*WHAT IS NEEDED:* Each entry needs to be reproduced exactly, with none left out.

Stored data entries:
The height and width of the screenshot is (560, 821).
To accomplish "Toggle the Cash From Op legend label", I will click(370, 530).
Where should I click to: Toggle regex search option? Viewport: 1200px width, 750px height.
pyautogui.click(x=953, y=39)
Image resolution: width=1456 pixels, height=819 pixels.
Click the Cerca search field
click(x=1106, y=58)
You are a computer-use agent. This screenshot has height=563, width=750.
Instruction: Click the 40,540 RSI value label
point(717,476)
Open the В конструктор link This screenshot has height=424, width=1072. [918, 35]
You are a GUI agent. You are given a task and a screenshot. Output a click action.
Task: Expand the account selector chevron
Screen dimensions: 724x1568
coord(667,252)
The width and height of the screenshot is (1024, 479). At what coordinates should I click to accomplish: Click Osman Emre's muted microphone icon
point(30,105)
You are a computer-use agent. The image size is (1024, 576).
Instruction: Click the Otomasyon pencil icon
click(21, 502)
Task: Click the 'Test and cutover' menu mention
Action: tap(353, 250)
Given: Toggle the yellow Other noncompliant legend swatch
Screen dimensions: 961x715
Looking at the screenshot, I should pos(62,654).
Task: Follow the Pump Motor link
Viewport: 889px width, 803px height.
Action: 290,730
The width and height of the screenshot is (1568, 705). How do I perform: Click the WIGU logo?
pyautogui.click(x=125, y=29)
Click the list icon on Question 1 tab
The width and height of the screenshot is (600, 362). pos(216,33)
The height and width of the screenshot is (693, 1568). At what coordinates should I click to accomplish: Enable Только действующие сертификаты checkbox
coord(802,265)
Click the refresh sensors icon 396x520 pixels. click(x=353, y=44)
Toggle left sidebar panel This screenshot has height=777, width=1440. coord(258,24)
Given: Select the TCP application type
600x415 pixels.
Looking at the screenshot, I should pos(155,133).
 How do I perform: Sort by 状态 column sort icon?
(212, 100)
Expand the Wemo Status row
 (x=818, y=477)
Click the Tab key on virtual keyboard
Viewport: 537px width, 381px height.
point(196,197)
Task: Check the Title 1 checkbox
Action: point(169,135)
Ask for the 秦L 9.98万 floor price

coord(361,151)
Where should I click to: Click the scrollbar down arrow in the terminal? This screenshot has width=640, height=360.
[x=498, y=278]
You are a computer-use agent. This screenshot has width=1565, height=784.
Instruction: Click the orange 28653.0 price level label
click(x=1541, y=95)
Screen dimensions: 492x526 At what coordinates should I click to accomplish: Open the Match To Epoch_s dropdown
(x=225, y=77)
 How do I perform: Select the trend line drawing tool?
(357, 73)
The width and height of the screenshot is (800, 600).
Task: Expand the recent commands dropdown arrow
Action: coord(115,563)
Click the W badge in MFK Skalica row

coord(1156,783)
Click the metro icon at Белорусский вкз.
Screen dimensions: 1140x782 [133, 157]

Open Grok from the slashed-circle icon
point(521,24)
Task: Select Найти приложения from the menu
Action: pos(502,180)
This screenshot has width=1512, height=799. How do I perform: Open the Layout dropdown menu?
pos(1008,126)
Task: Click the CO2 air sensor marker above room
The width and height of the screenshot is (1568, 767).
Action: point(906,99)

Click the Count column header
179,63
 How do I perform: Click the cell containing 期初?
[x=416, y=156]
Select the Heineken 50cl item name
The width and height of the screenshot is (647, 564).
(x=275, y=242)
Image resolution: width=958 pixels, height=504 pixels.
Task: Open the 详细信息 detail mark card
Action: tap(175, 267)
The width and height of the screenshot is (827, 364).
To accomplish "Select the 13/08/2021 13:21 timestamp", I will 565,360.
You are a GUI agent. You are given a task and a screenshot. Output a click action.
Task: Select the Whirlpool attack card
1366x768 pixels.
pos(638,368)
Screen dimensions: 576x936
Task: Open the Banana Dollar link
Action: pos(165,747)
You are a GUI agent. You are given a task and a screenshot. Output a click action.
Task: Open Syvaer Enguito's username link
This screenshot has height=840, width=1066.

*SOLUTION BELOW:*
The height and width of the screenshot is (560, 821).
To accomplish "Toggle the Cash From Op legend label", I will click(370, 530).
Where should I click to: Toggle regex search option? Viewport: 1200px width, 750px height.
pyautogui.click(x=953, y=39)
Image resolution: width=1456 pixels, height=819 pixels.
Click the Cerca search field
click(x=1106, y=58)
You are a computer-use agent. This screenshot has height=563, width=750.
Instruction: Click the 40,540 RSI value label
point(717,476)
Open the В конструктор link This screenshot has height=424, width=1072. [918, 35]
You are a GUI agent. You are given a task and a screenshot. Output a click action.
Task: Expand the account selector chevron
Screen dimensions: 724x1568
coord(667,252)
The width and height of the screenshot is (1024, 479). At what coordinates should I click to accomplish: Click Osman Emre's muted microphone icon
point(30,105)
You are a computer-use agent. The image size is (1024, 576).
Instruction: Click the Otomasyon pencil icon
click(21, 502)
Task: Click the 'Test and cutover' menu mention
Action: tap(353, 250)
Given: Toggle the yellow Other noncompliant legend swatch
Screen dimensions: 961x715
Looking at the screenshot, I should pos(62,654).
Task: Follow the Pump Motor link
Viewport: 889px width, 803px height.
Action: 290,730
The width and height of the screenshot is (1568, 705). How do I perform: Click the WIGU logo?
pyautogui.click(x=125, y=29)
Click the list icon on Question 1 tab
The width and height of the screenshot is (600, 362). pos(216,33)
The height and width of the screenshot is (693, 1568). At what coordinates should I click to accomplish: Enable Только действующие сертификаты checkbox
coord(802,265)
Click the refresh sensors icon 396x520 pixels. click(x=353, y=44)
Toggle left sidebar panel This screenshot has height=777, width=1440. coord(258,24)
Given: Select the TCP application type
600x415 pixels.
Looking at the screenshot, I should pos(155,133).
 How do I perform: Sort by 状态 column sort icon?
(212, 100)
Expand the Wemo Status row
 (x=818, y=477)
Click the Tab key on virtual keyboard
Viewport: 537px width, 381px height.
point(196,197)
Task: Check the Title 1 checkbox
Action: point(169,135)
Ask for the 秦L 9.98万 floor price

coord(361,151)
Where should I click to: Click the scrollbar down arrow in the terminal? This screenshot has width=640, height=360.
[x=498, y=278]
You are a computer-use agent. This screenshot has width=1565, height=784.
Instruction: Click the orange 28653.0 price level label
click(x=1541, y=95)
Screen dimensions: 492x526 At what coordinates should I click to accomplish: Open the Match To Epoch_s dropdown
(x=225, y=77)
 How do I perform: Select the trend line drawing tool?
(357, 73)
The width and height of the screenshot is (800, 600).
Task: Expand the recent commands dropdown arrow
Action: coord(115,563)
Click the W badge in MFK Skalica row

coord(1156,783)
Click the metro icon at Белорусский вкз.
Screen dimensions: 1140x782 [133, 157]

Open Grok from the slashed-circle icon
point(521,24)
Task: Select Найти приложения from the menu
Action: pos(502,180)
This screenshot has width=1512, height=799. How do I perform: Open the Layout dropdown menu?
pos(1008,126)
Task: Click the CO2 air sensor marker above room
The width and height of the screenshot is (1568, 767).
Action: point(906,99)

Click the Count column header
179,63
 How do I perform: Click the cell containing 期初?
[x=416, y=156]
Select the Heineken 50cl item name
The width and height of the screenshot is (647, 564).
(x=275, y=242)
Image resolution: width=958 pixels, height=504 pixels.
Task: Open the 详细信息 detail mark card
Action: tap(175, 267)
The width and height of the screenshot is (827, 364).
To accomplish "Select the 13/08/2021 13:21 timestamp", I will 565,360.
You are a GUI agent. You are given a task and a screenshot. Output a click action.
Task: Select the Whirlpool attack card
1366x768 pixels.
pos(638,368)
Screen dimensions: 576x936
Task: Open the Banana Dollar link
Action: pos(165,747)
You are a GUI agent. You are given a task and a screenshot. Output a click action.
Task: Open Syvaer Enguito's username link
This screenshot has height=840, width=1066.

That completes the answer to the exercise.